Decorado

Arnold is a depressed, unemployed, middle-aged mouse who tells his wife Maria that he thinks they are being controlled in an artificial environment, a theory he begins to investigate when his best friend Ramiro takes him and their friend Mr. Chicken Crazy into the off limits forest bordering their town and is taken by a giant owl in "Decorado."
Laura's Review: C+
Spanish director Alberto Vázquez ("Birdboy") returns to his unique style of animation, where creatures from a child's nightmare navigate nightmares of their own, but do not mistake this for a children's animation. "Decorado," which is the Spanish word for scenery or a set, is what Arnold describes to his doctor about his suspicions of what he's living in. After a diagnosis of 'derealization,' Arnold's doctor tells him he needs to calm down, not go into the forest like Ramiro did and that life's worries can make things seem unreal. Then he prescribes pills from ALMA, the Almighty Limitless Megacorporation Agency which appears to rule Arnold's world. And Mr. Gregory, the rat which owns it, is trying to woo Arnold's wife.

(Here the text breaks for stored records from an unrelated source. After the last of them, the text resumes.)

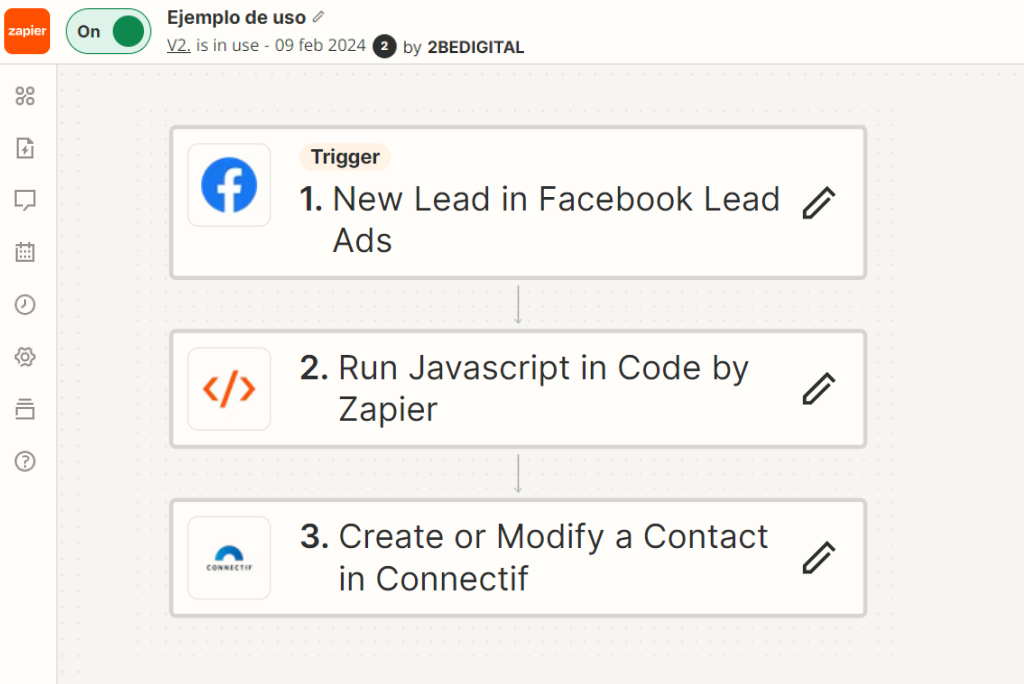Open the apps grid sidebar icon
Viewport: 1024px width, 684px height.
click(25, 96)
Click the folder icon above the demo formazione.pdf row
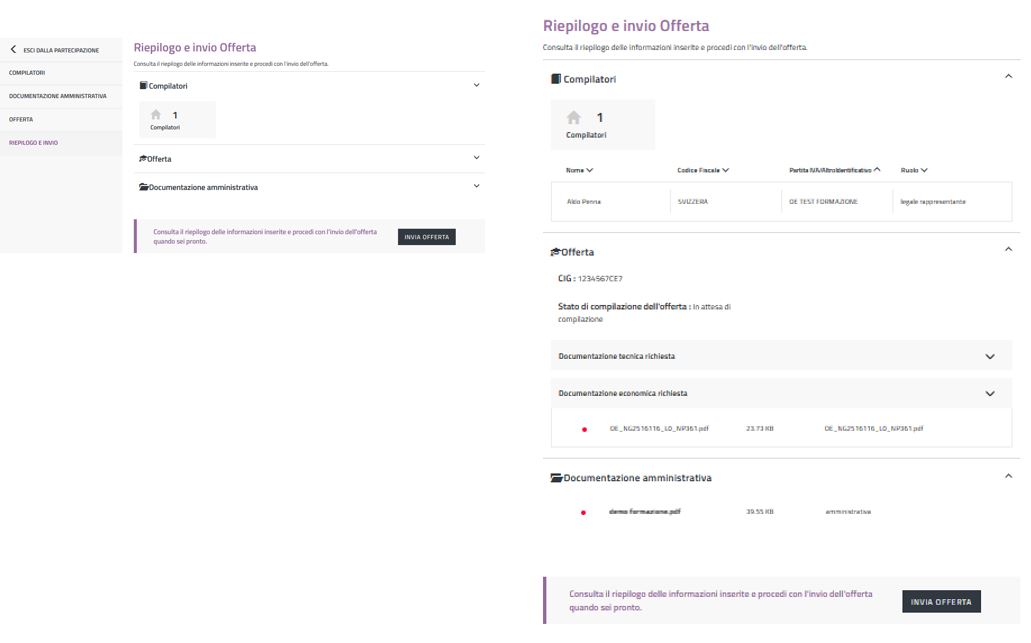 pyautogui.click(x=556, y=478)
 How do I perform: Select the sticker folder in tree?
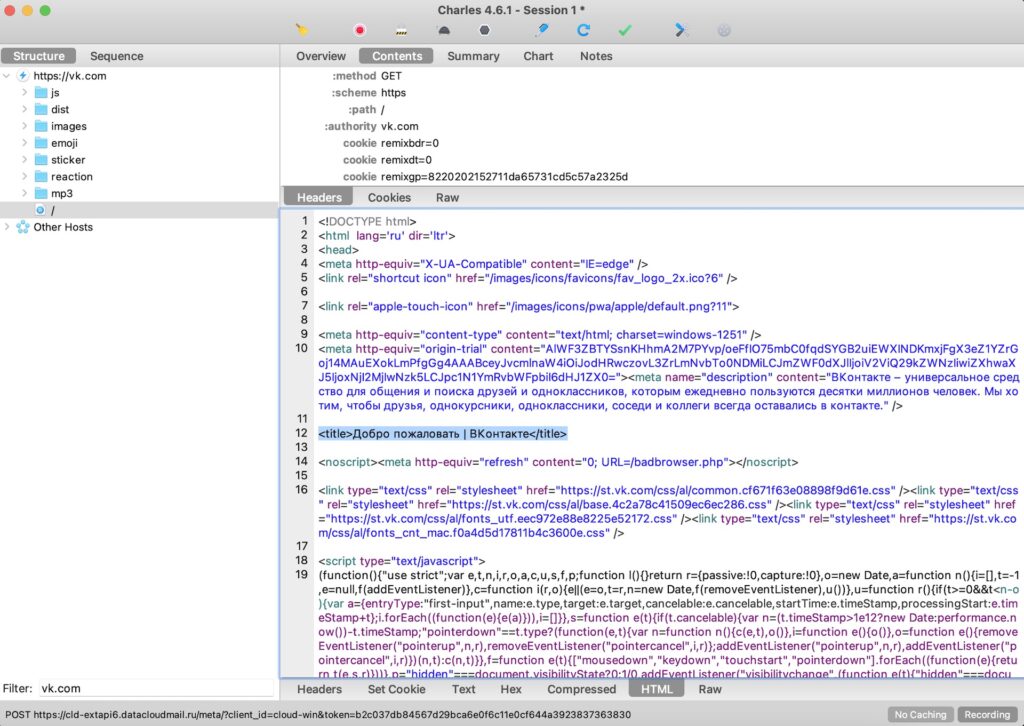(x=68, y=160)
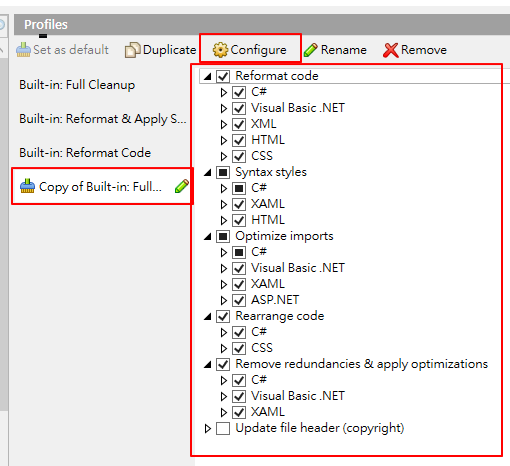The image size is (510, 466).
Task: Collapse the Optimize imports group
Action: coord(208,237)
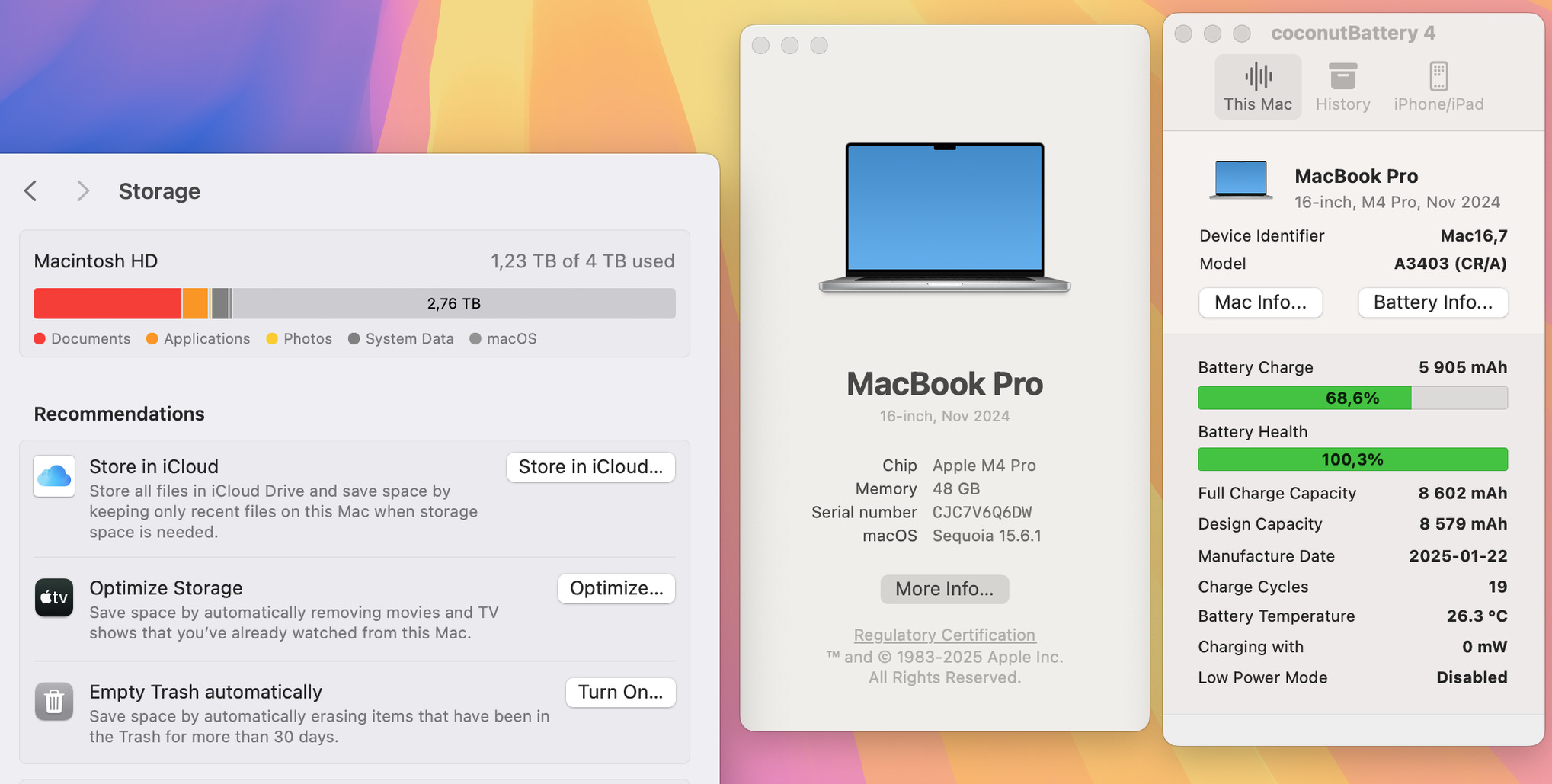This screenshot has width=1552, height=784.
Task: Click the MacBook Pro thumbnail in coconutBattery
Action: 1240,180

Back home, an eviction notice awaits and Maria is exhausted from carrying the workload in a job she begins to suspect is Gregory's charity. At Ramiro's graveside service, Mr. Chicken Crazy is falsely arrested for arson by wolf cops and when Arnold goes to visit him in prison, the chicken tells him he must continue Ramiro's quest to find a way out via the forest and he should start by searching Ramiro's house. When Arnold arrives, the run down shack is being touted by a realtor to a couple of pigs as an upwardly mobile neighborhood, but once he gets in he finds a map Ramiro created with pathways through the woods. Arnold discovers a rat encampment that at first seems friendly, but they are under the influence of drugs supplied by ALMA and are true to their names. A mushroom (wink, wink) tells Arnold that the demon's harp can be used to bring back the dead, and so Ramiro's ghost is summoned to aid the quest and comfort the friend who has been missing him.
Back home with Arnold and Maria, Vázquez segues to a sepia toned flashback as the mice reflect on their idealized youth, where their anti-ALMA graffiti brought the wrong kind of attention, but while a Depression Fairy has been dogging them both, Maria, who had left Arnold for Mr. Gregory, realizes that love is what really matters in life and she still loves Arnold. The two mice set off to find a better life navigating the forbidden forest, but after apparently finding it, come to a stark realization.
Vázquez paints a world that is at once familiar in its fascist oppression and poverty, and not, with its mermaids with fish heads and human bottoms, the better for those harp-playing demons to have sex with. But for all the indications that ALMA is controlling its citizens, the filmmaker has so overstuffed his plot (I haven't even mentioned former TV star Duck Roni or all the neighbors Arnold thinks are watching him) that he loses it. Have we watched this depressing 'toon for 95 minutes to come away with a message that life sucks so make the best of it?
There is no shortage of imagination here, the animation bursting with colorful characters, exaggerated grotesqueries, a phantasmorgia delivered in a palette ranging from bleached out sepia to noxious greens, oranges and purples. But Vázquez only seems to give us half the story while spinning far too many, his most trenchant observation delivered by a cat outside of Arnold's house - 'It's no sign of health to be well adjusted to a sick society.'
Robin's Review: C+
Arnold is a middle-aged mouse with a problem. He has an increasing unease that something strange is happening around him and it is affecting his job, his home life and, especially, his marriage. He must take control of his life and find a way out in "Decorado."
Animation director Alberto Vasquez creates a dystopian tale that takes its premise from the Bard, to paraphrase, "all the world's a stage, and all the mice are merely players." This is how Arnold sees the world. It is not real but something like a movie set and he wants out.
This is where Vasquez takes us on a journey into Arnold's life. His marriage to Marie is troubled and the all-powerful corporation, A.L.M.A., has its tendrils in all aspects of Arnold's life. With his friends, he tries to find a way out but a giant owl thwarts them and he tragically loses his friend, Ramiro.
This terrible loss brings Arnold to find his friend's secret map that shows the way out of Anywhere. Vasquez, with co-scribe Francesc Xavier Manuel Ruiz, pack an awful lot into a scant 95 minutes and, at times, it gets confused with its messages about capitalism, isolation, relationships, escaping one's humdrum existence and more. Some judicial rewriting could have made for a better movie. There are a whole lot of messages, though.
GKIDS releases "Decorado" in theaters on 5/15/26.